### Given records
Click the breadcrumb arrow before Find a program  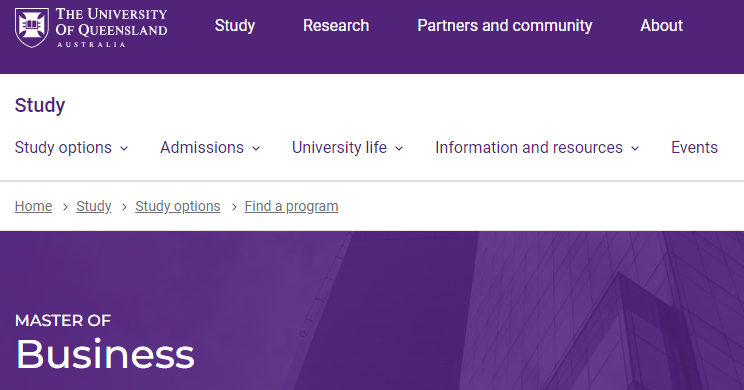(234, 207)
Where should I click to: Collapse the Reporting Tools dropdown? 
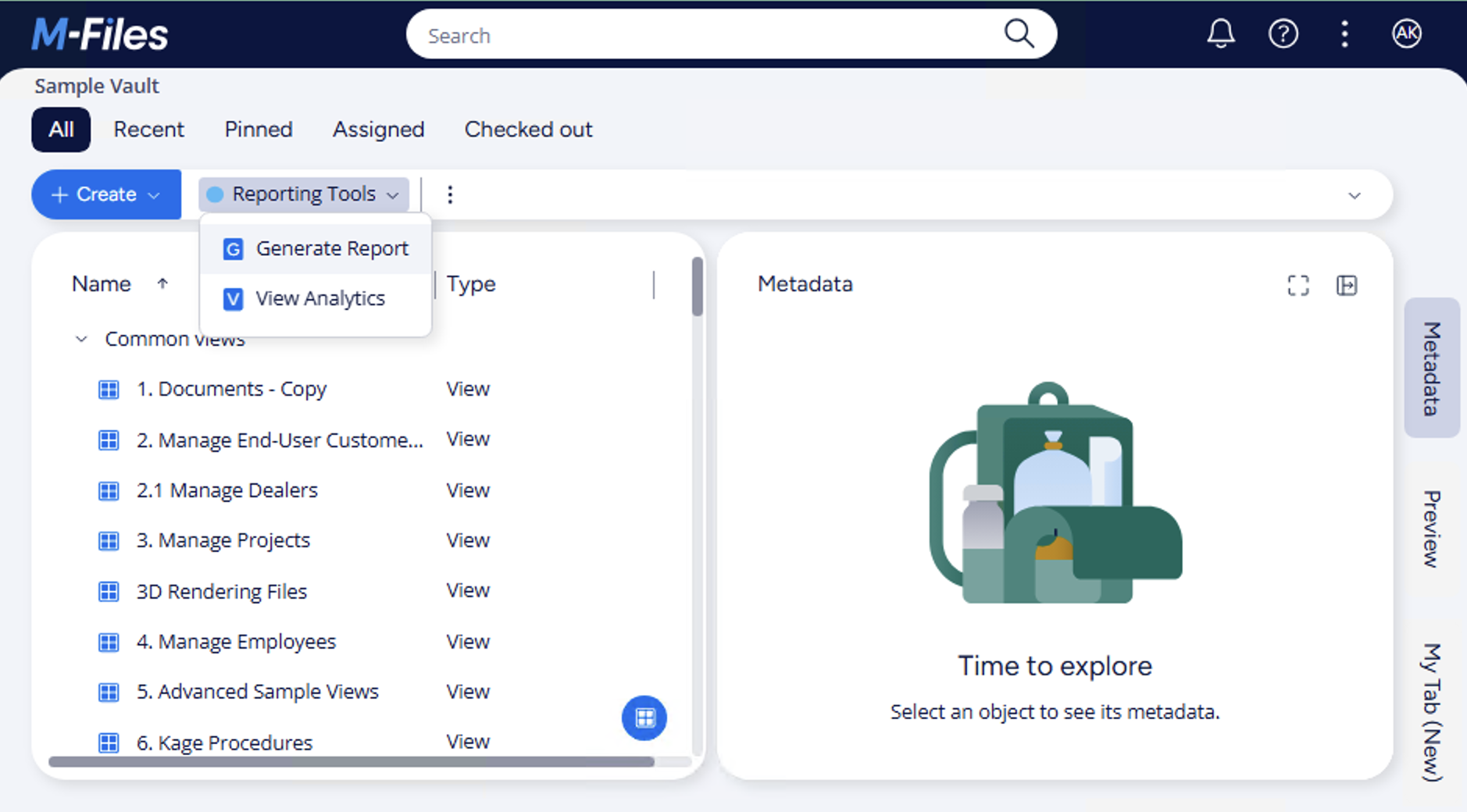pyautogui.click(x=304, y=194)
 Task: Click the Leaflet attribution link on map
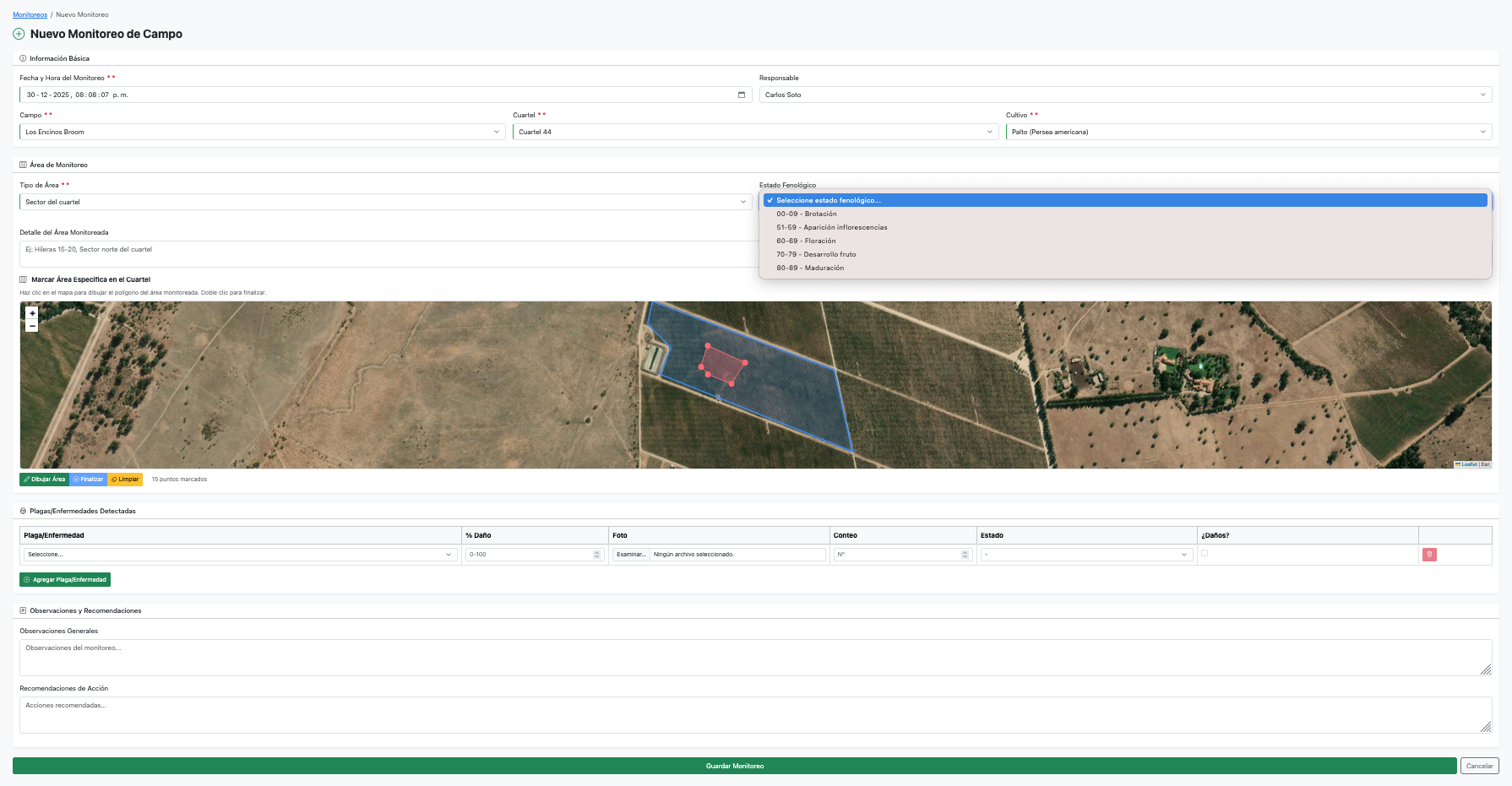pos(1469,464)
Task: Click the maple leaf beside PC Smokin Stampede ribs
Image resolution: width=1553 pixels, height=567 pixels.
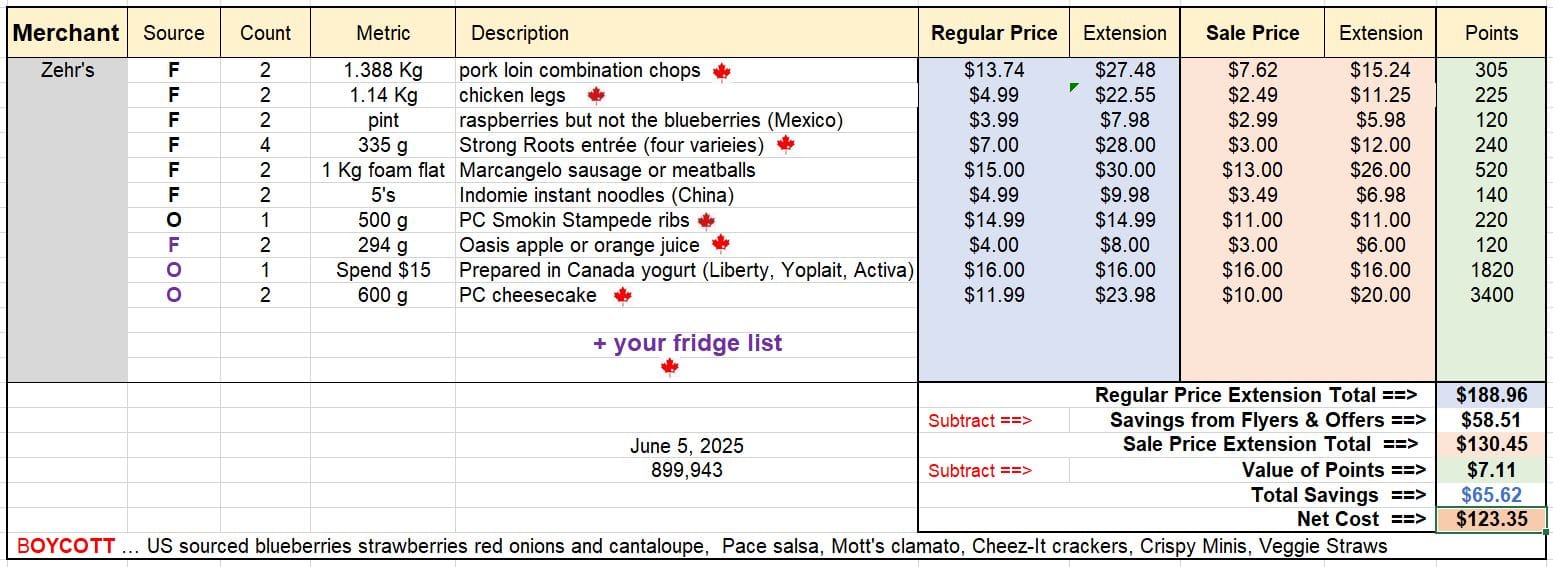Action: click(x=706, y=220)
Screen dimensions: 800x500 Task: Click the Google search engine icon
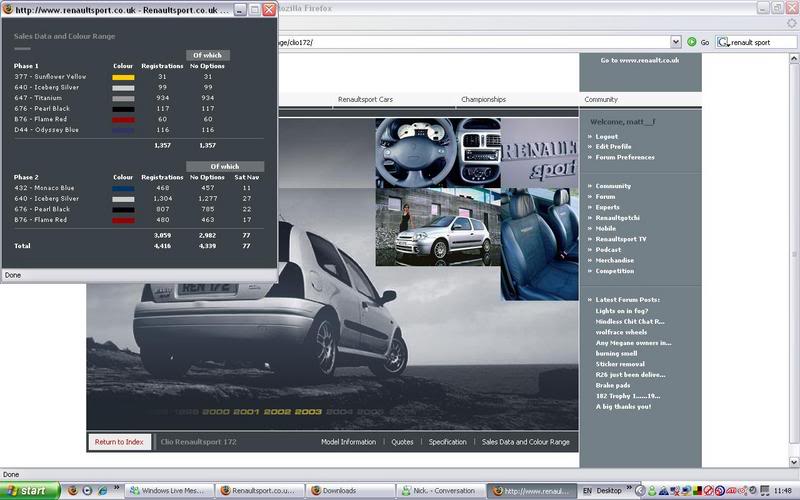coord(723,42)
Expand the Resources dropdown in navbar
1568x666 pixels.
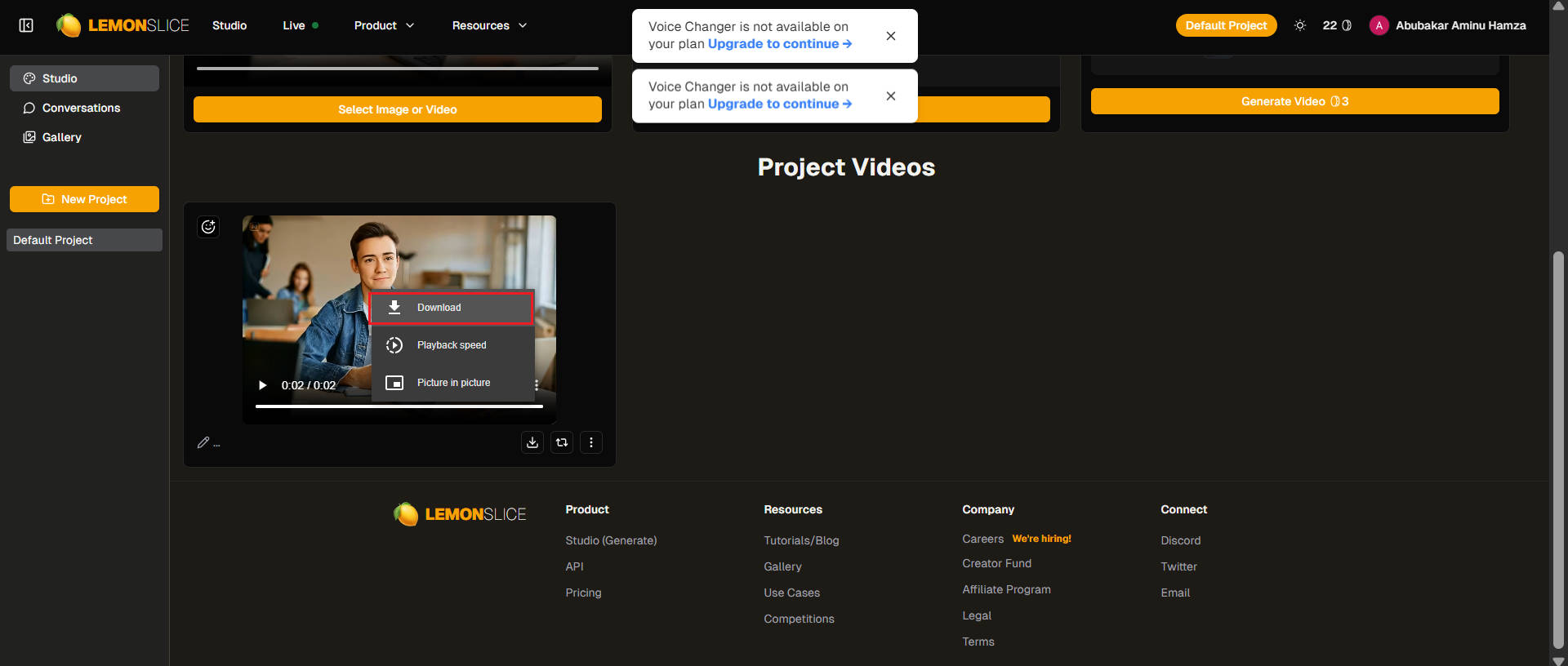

### Instructions to follow
Could you rewrite the items starting at the line containing "Screen dimensions: 800x500" and ending at the last item, with "icon" swapped for "button" and everything else unchanged? Leave out the pictures.

### Response below
Screen dimensions: 800x500 Task: Click the Google search engine button
coord(723,42)
Expand the Resources dropdown in navbar
1568x666 pixels.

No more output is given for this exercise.